Ambient IoT devices rely on a new standard for mobile broadband communications created by the Third Generation Partnership Project (3GPP), a joint initiative of seven industry organizations in the U.S., Europe and Asia. Additional efforts at standardization are being spearheaded by the Institute of Electrical and Electronics Engineers (IEEE), which is creating a working group called AMP, for ambient power. Meanwhile, on the hardware side, a battery-free Bluetooth tag the size of a postage stamp “allows you to have products connected in a way that isn’t possible with QR codes and RFID [tags],” Statler says.

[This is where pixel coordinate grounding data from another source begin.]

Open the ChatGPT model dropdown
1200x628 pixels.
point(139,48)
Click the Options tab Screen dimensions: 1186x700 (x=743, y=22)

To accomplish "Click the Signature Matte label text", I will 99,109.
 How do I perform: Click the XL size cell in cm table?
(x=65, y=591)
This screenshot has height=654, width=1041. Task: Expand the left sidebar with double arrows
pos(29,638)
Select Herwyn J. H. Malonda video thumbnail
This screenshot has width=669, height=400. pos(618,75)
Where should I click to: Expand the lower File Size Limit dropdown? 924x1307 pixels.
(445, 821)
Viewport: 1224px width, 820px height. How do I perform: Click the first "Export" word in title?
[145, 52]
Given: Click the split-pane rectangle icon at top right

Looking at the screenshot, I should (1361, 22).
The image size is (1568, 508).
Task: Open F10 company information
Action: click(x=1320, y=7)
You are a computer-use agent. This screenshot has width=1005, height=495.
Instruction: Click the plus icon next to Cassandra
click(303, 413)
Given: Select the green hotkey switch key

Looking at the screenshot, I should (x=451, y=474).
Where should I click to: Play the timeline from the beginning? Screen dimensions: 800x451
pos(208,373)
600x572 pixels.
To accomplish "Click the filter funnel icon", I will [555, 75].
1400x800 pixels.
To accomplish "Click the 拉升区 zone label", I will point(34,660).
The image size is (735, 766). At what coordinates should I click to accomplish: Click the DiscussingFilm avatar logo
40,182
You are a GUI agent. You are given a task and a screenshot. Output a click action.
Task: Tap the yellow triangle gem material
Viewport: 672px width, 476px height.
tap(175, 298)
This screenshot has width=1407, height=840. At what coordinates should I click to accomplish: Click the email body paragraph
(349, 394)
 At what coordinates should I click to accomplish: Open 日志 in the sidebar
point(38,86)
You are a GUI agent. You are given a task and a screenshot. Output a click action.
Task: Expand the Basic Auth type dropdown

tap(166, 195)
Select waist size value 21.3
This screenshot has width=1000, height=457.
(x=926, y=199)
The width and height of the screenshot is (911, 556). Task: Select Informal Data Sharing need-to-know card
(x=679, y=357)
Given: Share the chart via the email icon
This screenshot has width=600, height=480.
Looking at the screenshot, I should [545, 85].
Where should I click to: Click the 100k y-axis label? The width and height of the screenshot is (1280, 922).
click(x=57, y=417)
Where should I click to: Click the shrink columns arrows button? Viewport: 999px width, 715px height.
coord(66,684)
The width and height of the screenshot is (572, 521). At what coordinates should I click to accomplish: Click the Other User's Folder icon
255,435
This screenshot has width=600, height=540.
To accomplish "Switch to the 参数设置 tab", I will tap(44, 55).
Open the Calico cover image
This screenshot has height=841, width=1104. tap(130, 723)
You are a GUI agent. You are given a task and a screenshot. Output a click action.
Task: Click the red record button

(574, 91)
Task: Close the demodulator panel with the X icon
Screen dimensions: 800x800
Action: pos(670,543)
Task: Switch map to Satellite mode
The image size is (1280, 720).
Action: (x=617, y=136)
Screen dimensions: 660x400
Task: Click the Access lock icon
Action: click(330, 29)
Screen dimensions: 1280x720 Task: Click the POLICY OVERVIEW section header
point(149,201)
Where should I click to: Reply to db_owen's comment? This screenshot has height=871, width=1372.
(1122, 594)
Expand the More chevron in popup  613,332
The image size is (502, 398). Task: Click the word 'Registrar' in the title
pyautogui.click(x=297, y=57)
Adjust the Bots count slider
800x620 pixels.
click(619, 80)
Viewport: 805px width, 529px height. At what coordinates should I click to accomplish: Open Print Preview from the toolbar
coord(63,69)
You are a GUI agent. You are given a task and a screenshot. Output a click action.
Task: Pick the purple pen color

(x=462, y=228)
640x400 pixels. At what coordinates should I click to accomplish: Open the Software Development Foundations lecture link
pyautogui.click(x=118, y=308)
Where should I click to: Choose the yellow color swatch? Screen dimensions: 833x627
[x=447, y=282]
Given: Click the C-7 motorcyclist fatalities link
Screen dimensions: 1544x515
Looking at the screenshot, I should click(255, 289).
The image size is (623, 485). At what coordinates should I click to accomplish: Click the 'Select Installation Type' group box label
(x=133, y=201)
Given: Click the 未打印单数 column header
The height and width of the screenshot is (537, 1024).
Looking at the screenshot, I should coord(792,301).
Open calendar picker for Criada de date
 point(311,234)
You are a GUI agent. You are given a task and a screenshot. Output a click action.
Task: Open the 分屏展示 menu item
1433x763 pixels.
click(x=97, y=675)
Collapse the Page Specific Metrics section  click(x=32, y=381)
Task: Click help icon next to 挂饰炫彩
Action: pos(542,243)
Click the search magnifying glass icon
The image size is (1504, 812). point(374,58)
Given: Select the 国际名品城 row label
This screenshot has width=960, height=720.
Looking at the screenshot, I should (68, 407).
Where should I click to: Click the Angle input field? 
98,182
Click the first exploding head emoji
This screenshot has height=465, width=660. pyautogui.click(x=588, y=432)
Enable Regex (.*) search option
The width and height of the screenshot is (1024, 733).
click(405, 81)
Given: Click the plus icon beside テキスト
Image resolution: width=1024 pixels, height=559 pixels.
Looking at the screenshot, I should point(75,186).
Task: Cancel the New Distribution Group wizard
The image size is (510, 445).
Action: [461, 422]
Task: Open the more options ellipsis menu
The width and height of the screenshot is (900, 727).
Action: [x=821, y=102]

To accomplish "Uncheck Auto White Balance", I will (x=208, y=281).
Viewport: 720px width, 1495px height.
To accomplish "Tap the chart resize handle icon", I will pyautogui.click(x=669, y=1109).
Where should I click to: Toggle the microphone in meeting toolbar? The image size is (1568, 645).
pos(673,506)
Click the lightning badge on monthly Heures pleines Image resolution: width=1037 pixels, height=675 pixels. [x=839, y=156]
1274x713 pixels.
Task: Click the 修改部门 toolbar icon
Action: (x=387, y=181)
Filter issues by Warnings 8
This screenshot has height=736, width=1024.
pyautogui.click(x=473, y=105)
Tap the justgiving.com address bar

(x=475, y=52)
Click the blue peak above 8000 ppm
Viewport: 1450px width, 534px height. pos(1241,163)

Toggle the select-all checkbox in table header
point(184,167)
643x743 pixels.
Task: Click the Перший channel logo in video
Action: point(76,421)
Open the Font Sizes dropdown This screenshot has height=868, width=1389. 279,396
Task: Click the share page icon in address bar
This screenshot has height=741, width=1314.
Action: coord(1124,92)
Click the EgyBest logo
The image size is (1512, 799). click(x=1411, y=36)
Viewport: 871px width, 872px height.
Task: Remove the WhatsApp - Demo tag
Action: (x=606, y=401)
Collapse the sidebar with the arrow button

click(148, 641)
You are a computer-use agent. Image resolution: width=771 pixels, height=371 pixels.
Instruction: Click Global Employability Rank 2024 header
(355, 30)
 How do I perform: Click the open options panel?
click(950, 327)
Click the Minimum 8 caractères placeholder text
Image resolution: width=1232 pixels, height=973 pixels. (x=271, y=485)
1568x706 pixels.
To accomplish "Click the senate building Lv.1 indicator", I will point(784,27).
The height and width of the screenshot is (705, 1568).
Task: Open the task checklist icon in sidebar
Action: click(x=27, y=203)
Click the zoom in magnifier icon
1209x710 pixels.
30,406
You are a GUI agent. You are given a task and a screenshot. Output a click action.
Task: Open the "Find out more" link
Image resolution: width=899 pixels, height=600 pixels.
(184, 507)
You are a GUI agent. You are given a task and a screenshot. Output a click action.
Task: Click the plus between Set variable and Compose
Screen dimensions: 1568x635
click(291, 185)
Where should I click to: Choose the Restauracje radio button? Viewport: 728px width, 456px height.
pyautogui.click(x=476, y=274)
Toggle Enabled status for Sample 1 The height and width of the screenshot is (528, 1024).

As with the early development of RFID, the application of these new tags and supporting devices will increase as they come down in price. A handheld RFID reader costs around $2,000, but with the use of mobile phones and ambient IoT, the total cost is “100 times cheaper,” Statler says.
Along with the physical development of ambient IoT comes advances in security, ensuring the protection of, and accountability for, the wealth of data that’s generated by the devices.
The ambient IoT tag is an active device that is constantly broadcasting the condition of the item being monitored, Statler says. Traditional RFID tags, by contrast, only communicate when there’s a change in status. The new chips are powered by energy from radio waves, which helps to bring down their price to less than 10 cents apiece.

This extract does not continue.